Todd Phillips’ move Joker isn’t out yet, but critics have seen it. While many have given it glowing reviews, others have said that it glorifies real-world patterns of violent behavior. Plot synopses have led some to worry the film might normalize the beliefs of the incel community, which has produced several murderers already.
Todd Phillips responded to that criticism in an interview, saying,
The movie still takes place in a fictional world. It can have real-world implications, opinions, but it’s a fictional character in a fictional world that’s been around for 80 years. The one that bugs me more is the toxic white male thing when you go, “Oh, I just saw John Wick 3.” He’s a white male who kills 300 people and everybody’s laughing and hooting and hollering. Why does this movie get held to different standards? It honestly doesn’t make sense to me.
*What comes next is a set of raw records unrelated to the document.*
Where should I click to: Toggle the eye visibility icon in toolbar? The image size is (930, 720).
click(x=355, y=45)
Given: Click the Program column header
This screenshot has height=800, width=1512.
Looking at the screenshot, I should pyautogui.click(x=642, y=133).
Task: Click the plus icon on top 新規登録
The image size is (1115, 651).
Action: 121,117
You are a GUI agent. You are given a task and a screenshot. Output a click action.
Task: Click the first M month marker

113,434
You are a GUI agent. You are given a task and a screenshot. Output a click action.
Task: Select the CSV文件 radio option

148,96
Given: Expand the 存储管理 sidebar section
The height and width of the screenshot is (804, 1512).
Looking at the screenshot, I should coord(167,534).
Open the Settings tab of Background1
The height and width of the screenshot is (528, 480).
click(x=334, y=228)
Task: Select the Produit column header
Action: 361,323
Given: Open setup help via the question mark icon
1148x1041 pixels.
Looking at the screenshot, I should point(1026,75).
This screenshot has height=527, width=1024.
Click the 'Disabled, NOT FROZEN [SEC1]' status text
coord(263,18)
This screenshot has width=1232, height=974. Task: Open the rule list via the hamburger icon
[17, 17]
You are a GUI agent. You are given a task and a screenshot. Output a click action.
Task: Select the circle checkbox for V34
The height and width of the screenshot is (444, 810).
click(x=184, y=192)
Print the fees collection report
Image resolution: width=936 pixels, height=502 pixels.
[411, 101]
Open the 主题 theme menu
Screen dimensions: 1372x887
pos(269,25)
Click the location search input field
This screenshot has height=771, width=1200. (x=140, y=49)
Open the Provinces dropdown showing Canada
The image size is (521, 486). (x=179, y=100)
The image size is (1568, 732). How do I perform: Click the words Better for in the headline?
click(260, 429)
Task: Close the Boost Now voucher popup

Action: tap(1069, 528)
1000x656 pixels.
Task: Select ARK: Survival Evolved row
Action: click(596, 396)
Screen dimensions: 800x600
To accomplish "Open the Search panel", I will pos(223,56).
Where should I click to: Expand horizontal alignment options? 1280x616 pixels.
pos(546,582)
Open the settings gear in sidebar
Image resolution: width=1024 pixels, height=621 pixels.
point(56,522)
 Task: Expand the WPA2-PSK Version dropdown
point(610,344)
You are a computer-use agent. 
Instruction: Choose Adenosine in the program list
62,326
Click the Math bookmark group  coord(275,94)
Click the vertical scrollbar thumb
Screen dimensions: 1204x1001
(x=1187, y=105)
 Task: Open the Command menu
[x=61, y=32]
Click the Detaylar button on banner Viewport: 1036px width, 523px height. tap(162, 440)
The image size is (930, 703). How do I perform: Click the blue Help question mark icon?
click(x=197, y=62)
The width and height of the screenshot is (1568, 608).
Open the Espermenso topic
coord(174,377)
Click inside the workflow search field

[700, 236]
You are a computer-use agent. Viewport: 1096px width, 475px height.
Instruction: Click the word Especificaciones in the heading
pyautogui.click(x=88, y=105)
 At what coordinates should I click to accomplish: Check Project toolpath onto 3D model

This comment has gotten a lot of attention on Twitter. I’ve seen some people argue that it’s a faulty comparison because John Wick’s victims provoked him to kill them, by attacking him and killing his dog. Others are saying that Phillips has a good point, and those critical of violence in media shouldn’t get to pick and choose which violence they abjure.
The people who say it’s a bad comparison are correct, but not for the reasons given.
It’s not a bad comparison because of who gets killed, or the motives of the main character. It’s a bad comparison because the movies operate in two different rhetorical modes. Or, to put it another way, because not all fictional worlds are the same.
The John Wick series are solidly action fantasy movies. The copious violence is choreographed and balletic; combination fist/gun/knife/car/axe fights that would be impossible in reality. The main character belongs to an international secret society of genteel super-assassins, with its own baroque customs, currency, and global infrastructure. This is a fictional world that is blatantly unreal. No one worries about John Wick inspiring copycat crimes because it would be literally impossible. Behaving as John Wick does requires living in a world that doesn’t exist.
Joker, from its marketing and reviews, appears to be working in the rhetorical mode of psychological realism. This is the same mode as a great deal of mainstream literature—fiction which concerns invented but believable people, doing things that didn’t happen but believably could have. Phillips admits this in another interview, saying, “I literally described to Joaquin at one point in those three months as like, ‘Look at this as a way to sneak a real movie in the studio system under the guise of a comic book film.’” So while the world of Joker is, as he says, fictional, this depiction of it is striving to be realistic. That’s why people are criticizing it in a way they don’t criticize John Wick.
John Wick 3 valorizes a kind of violence that doesn’t (and can’t) actually happen. Joker, according to some critics, valorizes a kind of violence that does. Those critics may turn out to be wrong, but they aren’t hypocrites for treating the two movies differently.